Section 69A of the ERA gives some protection from redundancy in some situations to employees listed in Schedule 1 of the ERA, that is, cleaners, caterers, orderlies and caretakers.

When an "employee is, or will be, no longer required by his or her employer to perform the work, or part of the work, performed by the employee" (section 69C) an employee may be made redundant. Not only does an employer need genuine business reasons for a redundancy, they must follow a fair procedure.

Based on case law, fair procedure includes:
- notification of the restructuring process before decisions are made.
- notification of the criteria used to decide who will be made redundant.
- a discussion with employees of how the restructuring process could affect their positions.
- an opportunity for employees to comment on the restructuring process.
- offering alternative positions within the company.
- a reasonable period before the redundancy takes effect.
If a redundancy was not fair an employee may bring a personal grievance for unjustified dismissal.:

===="Sham" redundancy====
As there is no automatic entitlement to redundancy pay in NZ, some employers see redundancy as a way of getting rid of an employee they may not like but whose job performance is not poor enough to justify a dismissal. While employers are allowed to restructure their business to make it more efficient, they may not simply change the job title, offer a lower salary or wage, but leave the job description "substantially similar". This would be a "sham" redundancy.
The test for "substantially similar" is:

Would a reasonable person, taking into account the nature, terms and conditions of the new position consider there was sufficient difference between the former role and the alternative role offered by the employer?

Some factors that are compared to determine whether a new role is "substantially similar" to an old one are:
- Level of responsibilities.
- Change in seniority – is this a demotion?
- Changes to salary and other benefits.
- Reduced or increased hours of work.
- Different type of employment, e.g. fixed term instead of permanent.
- Reduced leave entitlements or other benefits.
- Reduced/removed redundancy compensation.
- Recognition of prior service.

====New role====
Employers may make a position redundant but offer the employee another role in the company.

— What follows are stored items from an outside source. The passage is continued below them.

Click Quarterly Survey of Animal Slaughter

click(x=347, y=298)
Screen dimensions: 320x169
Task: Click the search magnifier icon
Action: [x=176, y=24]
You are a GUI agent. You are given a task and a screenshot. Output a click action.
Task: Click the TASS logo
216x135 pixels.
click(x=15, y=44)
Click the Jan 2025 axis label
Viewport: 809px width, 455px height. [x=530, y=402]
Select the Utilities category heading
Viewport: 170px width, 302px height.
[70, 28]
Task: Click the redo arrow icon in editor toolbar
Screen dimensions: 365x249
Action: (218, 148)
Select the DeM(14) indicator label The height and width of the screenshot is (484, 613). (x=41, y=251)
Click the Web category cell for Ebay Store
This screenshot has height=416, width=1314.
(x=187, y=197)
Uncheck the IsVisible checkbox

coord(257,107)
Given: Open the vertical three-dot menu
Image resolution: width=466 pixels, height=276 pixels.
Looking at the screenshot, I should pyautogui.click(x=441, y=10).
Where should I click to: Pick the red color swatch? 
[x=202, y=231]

If the new role is "substantially similar" then the employee is obliged to accept the new role.

===Employer bankruptcy===
When an employer goes into bankruptcy the order in which creditors are paid is determined by schedule 7 of the Companies Act 1993 and section 104 of the Insolvency Act 1967.
The fees and expenses of the Assignee or Liquidator are paid first. The costs and expenses incurred by the creditor who asked the court to declare the bankruptcy are paid second. Wages, salaries, holiday pay, redundancy, and payments ordered by the Employment Relations Authority or Employment Court, owed to employees are paid third. An employee can only receive a maximum of $15,000. However, when the employee is married to the bankrupt then he or she is paid sixth. Money owed to the IRD for child support, the kiwisaver scheme and the student loan scheme, is also paid third.

†NB the Act itself says "fourth" and "seventh" respectively, but what ever was "third" has been repealed.

==Personal grievance==
According to section 103 of the ERA, an employee that believes they have been;
1. unjustifiably dismissed;
2. disadvantaged in employment by an unjustified action by the employer;
3. discriminated against;
4. sexually harassed;
5. racially harassed;or
6. subject to duress over union membership;
may pursue a personal grievance under the Employment Relations Act 2000.
In addition whistle blowers are protected under the Protected Disclosures Act 2000.

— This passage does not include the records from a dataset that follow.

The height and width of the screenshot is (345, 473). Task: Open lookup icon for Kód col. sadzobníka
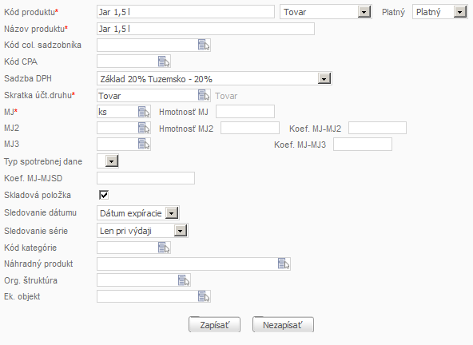[204, 45]
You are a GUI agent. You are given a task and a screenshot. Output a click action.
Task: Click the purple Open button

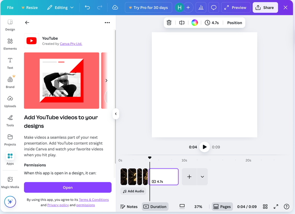pos(67,188)
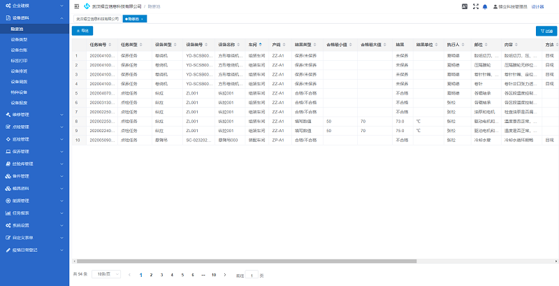Click the horizontal table scrollbar

(x=280, y=262)
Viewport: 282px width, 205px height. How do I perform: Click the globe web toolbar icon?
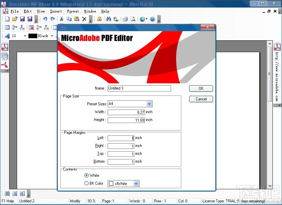pos(142,19)
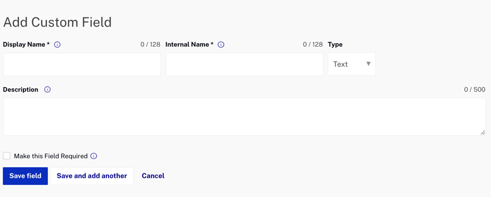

Section 112 of the ERA states that when an employee can choose to bring an action under the ERA or the Human Rights Act 1993 the employee can not bring an action under both acts.
Section 114 of the ERA states that a personal grievance must be raised with the employer within 90 days.

===1 Unjustifiable dismissal===
The Personal Grievance provisions of the ERA are now the only way for an employee to challenge a dismissal (section 113). Employees no longer have the right to sue under the common law in the Courts.

There was no definition of "unjustifiably dismissed" in the original ERA but in 2004, section 103A(2): "Test of Justification" which applies to claims for unjustifiable dismissal or unjustifiable disadvantage, was added to the Act:

The question of whether a dismissal or an action was justifiable must be determined, on an objective basis, by considering whether the employer's actions, and how the employer acted, were what a fair and reasonable employer would have done in all the circumstances at the time the dismissal or action occurred.

Section 103A(2) was amended in 2011, with the word 'would' replaced with 'could'. This results in a much more objective approach as to what is fair and reasonable by the employer.

The employer must show that a dismissal was justified substantially and procedurally.

====Procedural fairness====
The leading case on procedural fairness is IUOW v Unilever NZ. It says that the employee must be given;
- notice of the specific allegation and its gravity and possible outcome
- an opportunity to refute the allegation (with an opportunity to have a representative, not simply a witness, present)
- unbiased consideration of the employee's explanation.

These are the minimum standards but a more comprehensive procedure may be required depending on the facts of the case. In Trotter v Telecom NZ: the court said that in the case of dismissal for poor work performance:

Warnings for poor work performance should be explicit and fair. They should describe how an employee's behaviour is deemed to be unsatisfactory, give clear information about what improvements will meet the employer's requirements, and how improvement will be measured.

However judges have recognised that most employers will not be able to provide perfectly fair procedures for dismissing employees. In BP Oil v NDU: the Court of Appeal said:

The question is essentially what it was open to a reasonable and fair employer to do in the circumstances.

In IUOW v Unilever NZ the court also said:

...the employer's conduct of the disciplinary processes is not to be put under a microscope and subjected to pedantic scrutiny.

This means that minor procedural inadequacies should not render a disciplinary action unjustified. For a detailed example see Pixie Eruera Morrison v New Zealand Post (discussed in Investigating misconduct : a delicate tea ceremony? see external links). In this case the Employment Court found that NZ Post's investigation was not up to standard but the employee's misconduct was serious enough to justify the employee's dismissal.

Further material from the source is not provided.